In this Thomson Reuters Practical Law Q&A, Clyde & Co Partners Richard Power and Mary Anne Roff provide a high level overview of dispute resolution in the sector, covering types of claims, parties, methods, funding and more.
1. Are there "typical" claims within the sector? If so, please provide a brief overview of each of them.
There are typically three types of disputes within the power and renewables sector. They are:
2. Are there any wider economic, regulatory or political factors that make disputes of any kind more or less common in the sector?
Disputes in the sector can arise due to the following factors:
Changing political policy on energy supply can lead to disputes between investors and government agencies, for example the phasing out of coal-fired power generation and the incentivisation of renewables. Spain and Italy's amendment of their solar incentive schemes led to numerous claims against their governments under the Energy Charter Treaty.
3. Which issues give rise to the most disputes in the sector?
In the offshore wind sector, one of the key causes of construction disputes is adverse weather, and which party should take responsibility for it. So far as contractual clauses are concerned, most construction contracts contain detailed requirements as to the notices that must be served before claims can be made and what those notices should contain. There are frequently disputes as to whether appropriate notices have been served and whether or not they are a condition precedent to an entitlement to claim.

(Supplied material):
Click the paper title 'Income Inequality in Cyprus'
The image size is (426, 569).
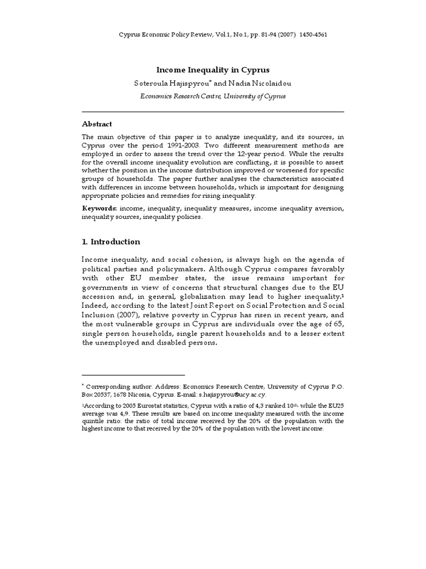click(213, 70)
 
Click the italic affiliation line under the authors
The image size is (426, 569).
click(213, 95)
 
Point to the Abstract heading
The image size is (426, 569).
click(97, 124)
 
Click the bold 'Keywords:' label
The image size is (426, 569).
click(99, 208)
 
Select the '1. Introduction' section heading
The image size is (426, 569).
click(111, 242)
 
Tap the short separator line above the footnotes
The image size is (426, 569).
click(133, 375)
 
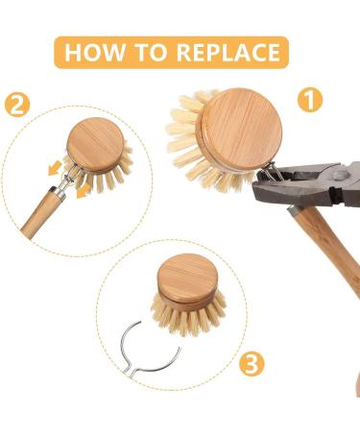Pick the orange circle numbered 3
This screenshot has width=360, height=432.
pyautogui.click(x=251, y=363)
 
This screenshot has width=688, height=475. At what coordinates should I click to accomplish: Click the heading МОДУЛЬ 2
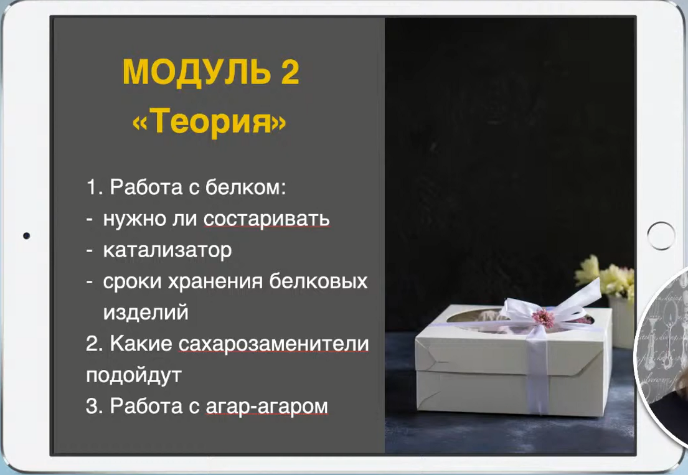(210, 73)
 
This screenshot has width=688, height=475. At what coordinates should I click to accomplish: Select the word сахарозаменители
(273, 344)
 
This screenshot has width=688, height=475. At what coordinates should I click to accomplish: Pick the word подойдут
(133, 375)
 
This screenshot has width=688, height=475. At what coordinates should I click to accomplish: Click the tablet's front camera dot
(26, 236)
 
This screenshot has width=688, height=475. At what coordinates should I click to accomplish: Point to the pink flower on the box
(543, 317)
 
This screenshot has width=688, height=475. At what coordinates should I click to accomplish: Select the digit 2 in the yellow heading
(288, 73)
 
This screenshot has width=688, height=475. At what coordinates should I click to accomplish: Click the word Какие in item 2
(141, 344)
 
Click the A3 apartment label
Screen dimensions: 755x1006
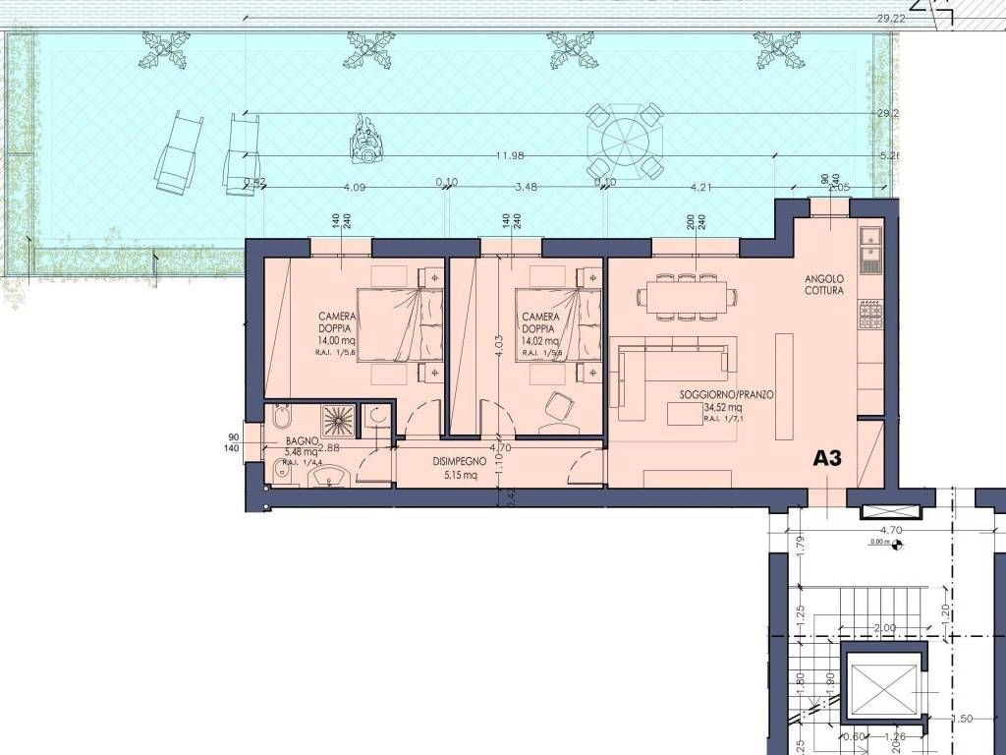click(x=829, y=458)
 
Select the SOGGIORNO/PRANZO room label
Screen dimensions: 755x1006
click(x=727, y=394)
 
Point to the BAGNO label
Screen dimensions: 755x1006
click(x=302, y=442)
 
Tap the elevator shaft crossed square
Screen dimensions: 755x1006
click(x=881, y=688)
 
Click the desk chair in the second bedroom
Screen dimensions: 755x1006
click(x=559, y=406)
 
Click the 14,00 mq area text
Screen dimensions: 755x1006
click(x=337, y=341)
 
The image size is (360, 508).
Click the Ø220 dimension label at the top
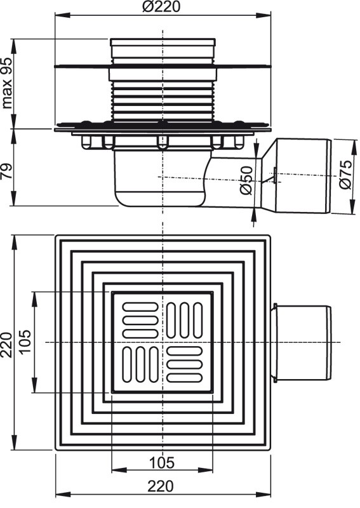pos(161,6)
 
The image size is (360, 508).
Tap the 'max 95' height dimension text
pos(7,83)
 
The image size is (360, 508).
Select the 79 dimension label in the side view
pos(7,171)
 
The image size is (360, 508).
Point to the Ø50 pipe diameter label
pos(246,180)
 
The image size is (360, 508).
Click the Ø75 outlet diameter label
pos(345,174)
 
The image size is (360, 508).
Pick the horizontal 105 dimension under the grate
pos(162,462)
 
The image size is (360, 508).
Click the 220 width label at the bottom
pos(161,486)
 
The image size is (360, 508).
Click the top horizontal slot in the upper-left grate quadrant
pos(140,307)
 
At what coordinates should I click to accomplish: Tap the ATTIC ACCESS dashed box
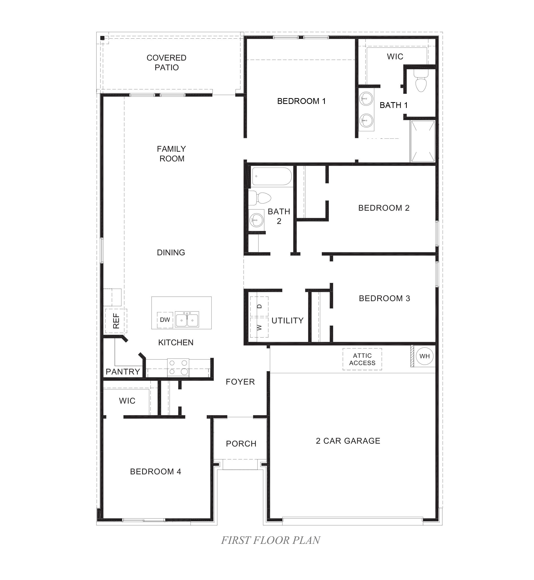point(362,359)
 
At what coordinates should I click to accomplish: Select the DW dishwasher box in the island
point(165,320)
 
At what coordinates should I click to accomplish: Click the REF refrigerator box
point(116,321)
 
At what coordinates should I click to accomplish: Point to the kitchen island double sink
point(187,319)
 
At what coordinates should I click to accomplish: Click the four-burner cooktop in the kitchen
point(178,367)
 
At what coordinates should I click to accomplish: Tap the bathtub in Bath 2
point(272,176)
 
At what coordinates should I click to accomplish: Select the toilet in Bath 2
point(260,198)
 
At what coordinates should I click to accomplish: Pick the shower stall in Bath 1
point(423,141)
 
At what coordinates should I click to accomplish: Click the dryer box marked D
point(259,306)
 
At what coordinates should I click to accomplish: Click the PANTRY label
point(123,371)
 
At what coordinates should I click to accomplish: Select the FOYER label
point(240,382)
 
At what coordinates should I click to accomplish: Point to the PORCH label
point(241,443)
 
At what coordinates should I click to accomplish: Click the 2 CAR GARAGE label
point(348,440)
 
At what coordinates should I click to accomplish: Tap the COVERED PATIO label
point(166,62)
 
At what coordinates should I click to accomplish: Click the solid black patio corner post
point(102,38)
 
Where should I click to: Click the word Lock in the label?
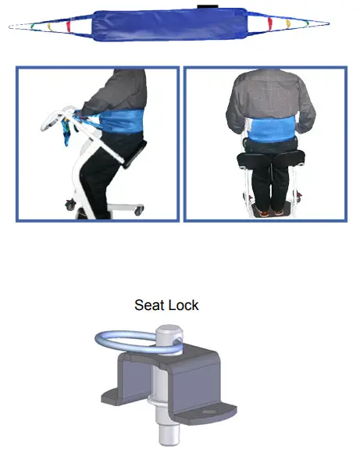pos(183,305)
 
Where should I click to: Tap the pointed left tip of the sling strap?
pos(12,27)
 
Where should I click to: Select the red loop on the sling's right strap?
pos(269,23)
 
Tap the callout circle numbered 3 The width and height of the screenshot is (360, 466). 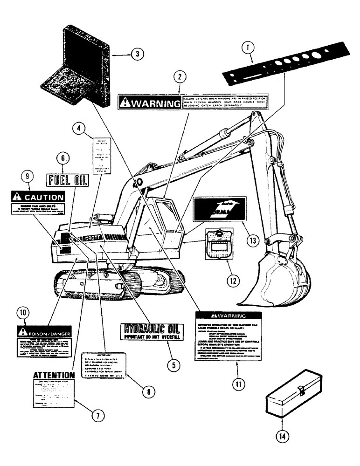[x=136, y=54]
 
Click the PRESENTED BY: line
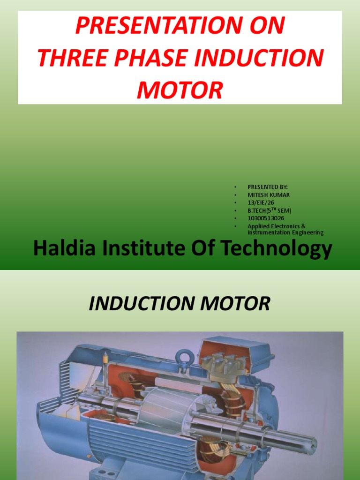click(x=268, y=187)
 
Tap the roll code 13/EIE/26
click(x=261, y=202)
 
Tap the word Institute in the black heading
click(x=153, y=249)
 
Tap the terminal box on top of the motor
click(x=234, y=356)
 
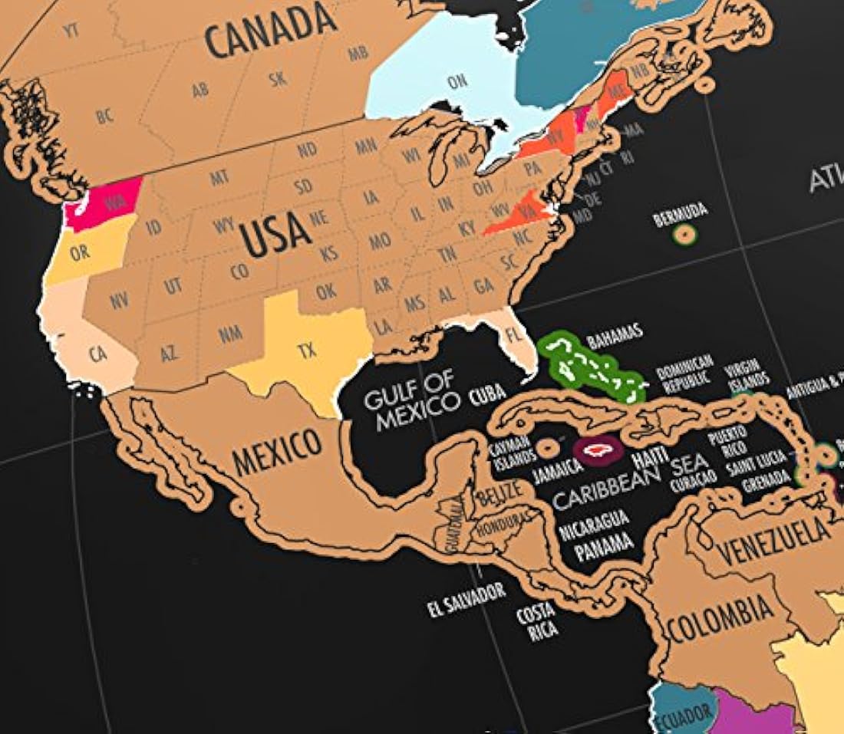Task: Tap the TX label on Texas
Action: click(307, 351)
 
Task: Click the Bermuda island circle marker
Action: click(685, 234)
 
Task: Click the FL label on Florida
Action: click(515, 335)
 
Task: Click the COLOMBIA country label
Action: click(720, 620)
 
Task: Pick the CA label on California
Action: click(98, 354)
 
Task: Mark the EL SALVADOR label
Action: click(467, 600)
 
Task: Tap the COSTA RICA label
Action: click(537, 623)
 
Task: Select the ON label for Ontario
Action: click(457, 81)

(Stated task): Rewrite the passage of the dispute resolution text above that begins with the words containing "1. Are there" and ends with "Energy Charter Treaty.", changing "sector" to "industry" throughout.

(Exercise response):
1. Are there "typical" claims within the industry? If so, please provide a brief overview of each of them.
There are typically three types of disputes within the power and renewables industry. They are:
2. Are there any wider economic, regulatory or political factors that make disputes of any kind more or less common in the industry?
Disputes in the industry can arise due to the following factors:
Changing political policy on energy supply can lead to disputes between investors and government agencies, for example the phasing out of coal-fired power generation and the incentivisation of renewables. Spain and Italy's amendment of their solar incentive schemes led to numerous claims against their governments under the Energy Charter Treaty.